Thursday, January 31, 2008

Convoluted Doesn't Begin to Describe It

I was just rereading the Met's plot synopsis of Forza. Either late-19th-century Italians had masterful memories or the opera houses had scoreboards so that the audience could keep track of the plot and characters. ("So, you say Leonora has already sung three arias and it's not even the end of Act I yet? Incredible!")

I guess, maybe, in our TV-plot-soaked society, we're used to bad writing. We've learned to recognize it. "Sarah Conner Chronicles" on Fox? Yep. Pure drivel. "Survivor IV"? Supposed to be real, but c'mon! They haven't picked regular people to be on that show since the original. "Walker: Texas Ranger" (on Hallmark family channel for some unfathomable reason)? Chuck Norris: Who started in American "B" chop-suey movies and went downhill from there; best acting so far is done in the "Classy, but Strong" Honda commercial where he doesn't say anything. There's a reason "Walker" is on an obscure cable network!

But in the 19th century, most people, if they were able to read at all, didn't have the National Enquirer at the local market. So they had to read books and treatises and things like that from the great classicists of the time. They hadn't read any trash, so a plot like Forza would seem very intriguing, different. There was probably a cultural predisposition, too. Americans don't have a whole lot of banishments in their history. (I vote we start with "W.") But Italians, aside from the fact that they have about 1,000 years more worth of history behind them, are used to hearing about a princess or marquis being turned out, and every family's gone through at least one Hatfields-vs.-McCoys blood feud at one point or another. So maybe opera plots would make more sense to them.

In addition, the world has gradually "sped up" over the years. The last vestige of arts patience was probably with Wagner operas or Mahler symphonies and things begin to get shorter and shorter from there on out. Nowadays, a pop star can't possibly write a 6-minute song and expect it to get any airplay. You can't even find an unabridged version of "Stairway to Heaven" on the radio anymore, despite this or that station's "Classic Rock" moniker. No network with any sense would even dare propose a miniseries in this day and age.
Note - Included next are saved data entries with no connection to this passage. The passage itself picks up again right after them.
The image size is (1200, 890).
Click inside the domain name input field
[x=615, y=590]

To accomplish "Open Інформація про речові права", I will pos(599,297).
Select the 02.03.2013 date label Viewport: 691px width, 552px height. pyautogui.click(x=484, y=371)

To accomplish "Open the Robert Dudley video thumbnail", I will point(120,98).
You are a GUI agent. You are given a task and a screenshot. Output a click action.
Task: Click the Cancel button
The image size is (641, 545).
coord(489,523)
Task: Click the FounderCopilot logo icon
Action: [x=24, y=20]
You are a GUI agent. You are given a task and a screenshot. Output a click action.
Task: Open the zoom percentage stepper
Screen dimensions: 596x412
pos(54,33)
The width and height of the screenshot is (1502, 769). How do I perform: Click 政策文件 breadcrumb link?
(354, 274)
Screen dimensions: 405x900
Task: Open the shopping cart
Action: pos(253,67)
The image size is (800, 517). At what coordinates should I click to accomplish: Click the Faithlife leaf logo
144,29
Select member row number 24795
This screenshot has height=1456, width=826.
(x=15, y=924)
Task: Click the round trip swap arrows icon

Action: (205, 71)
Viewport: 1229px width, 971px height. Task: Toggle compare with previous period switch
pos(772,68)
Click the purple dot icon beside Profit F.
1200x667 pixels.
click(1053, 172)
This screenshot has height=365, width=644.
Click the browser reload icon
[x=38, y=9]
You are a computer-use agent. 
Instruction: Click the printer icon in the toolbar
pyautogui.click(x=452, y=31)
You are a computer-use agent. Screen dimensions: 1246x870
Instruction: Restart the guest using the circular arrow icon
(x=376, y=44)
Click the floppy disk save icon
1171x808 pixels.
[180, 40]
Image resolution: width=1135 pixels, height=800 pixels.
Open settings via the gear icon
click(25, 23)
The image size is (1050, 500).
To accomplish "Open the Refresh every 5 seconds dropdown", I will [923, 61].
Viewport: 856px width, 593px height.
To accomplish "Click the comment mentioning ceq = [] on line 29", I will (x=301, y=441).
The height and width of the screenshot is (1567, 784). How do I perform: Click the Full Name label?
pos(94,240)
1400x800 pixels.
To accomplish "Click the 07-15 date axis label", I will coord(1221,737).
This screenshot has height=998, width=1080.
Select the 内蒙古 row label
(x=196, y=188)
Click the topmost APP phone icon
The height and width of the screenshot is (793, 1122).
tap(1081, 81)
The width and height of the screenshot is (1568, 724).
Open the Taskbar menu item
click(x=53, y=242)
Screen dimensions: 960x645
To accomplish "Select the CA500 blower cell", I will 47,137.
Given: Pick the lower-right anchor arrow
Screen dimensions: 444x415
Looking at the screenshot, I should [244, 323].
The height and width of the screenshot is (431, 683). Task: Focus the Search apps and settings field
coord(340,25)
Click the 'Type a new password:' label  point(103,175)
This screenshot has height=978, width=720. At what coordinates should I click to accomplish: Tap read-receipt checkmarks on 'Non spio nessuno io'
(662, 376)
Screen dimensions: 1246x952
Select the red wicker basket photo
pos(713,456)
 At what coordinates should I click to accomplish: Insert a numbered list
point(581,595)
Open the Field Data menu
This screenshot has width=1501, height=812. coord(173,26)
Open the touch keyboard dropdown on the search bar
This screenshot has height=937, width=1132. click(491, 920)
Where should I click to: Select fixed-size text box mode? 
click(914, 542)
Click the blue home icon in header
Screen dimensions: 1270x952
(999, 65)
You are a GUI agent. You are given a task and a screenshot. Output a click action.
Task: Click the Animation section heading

I think about the early American settlers and how they endured months and months and months of hardship and toil just to get where they could find a home; today, I get irritated when I have to go all the way out to Farragut to check on the remodeling my late parents' house. Oh, that Cedar Bluff and Turkey Creek Traffic! I'm certain that any Oregon-bound conestoga wagon driver would be equally vexed at having to drive all of 15 minutes on a well-ordered, extremely smooth and relatively flat interstate highway along with a thousand other wagons... or would he or she? They probably wouldn't enjoy passing convenience stores every two minutes, too. I, likewise, would merely laugh if I saw a snake bite my Honda Accord's tire. It would more than likely kill the snake rather than vice-versa. The to-be Oregonians' horse would be another matter entirely.

So, yes, maybe operas don't make sense to the modern acclimated mind. Think about how little we know about Biblical times, how we struggle to understand why people did what they did in that period. Will Verdi's operas be collected and published a thousand years in the future? Will anyone even begin to understand them then? I imagine people asking things like: Why would Don Carlo want to kill Alvaro? The whole thing was just an accident. Can't he see that? And, after all, Alvaro does make his sister very happy. Why would Don Carlo be so hung up on the color of Alvaro's skin? Why didn't he let the authorities track Alvaro down instead of traipsing all over Europe haphazardly trying to run into his father's murderer? And c'mon! He doesn't even recognize the guy when he next sees him?! Plastic surgery must have been more advanced than was originally thought back then, but Verdi makes no mention of Alvaro's operation. (There is that surgeon character in there, though.) That would be the only way Don Carlo wouldn't recognize him, right? Wonder how many people Don Carlo killed because he thought that they were Alvaro? Seems like that kind of anger and indiscriminant use of a weapon would get him locked away in a Super-max pretty quick.

Ah, well, I just get paid for acting the story out. Not my job to play Roger Ebert... or even Tom Eberts, for that matter... and attempt to understand Verdi's plots.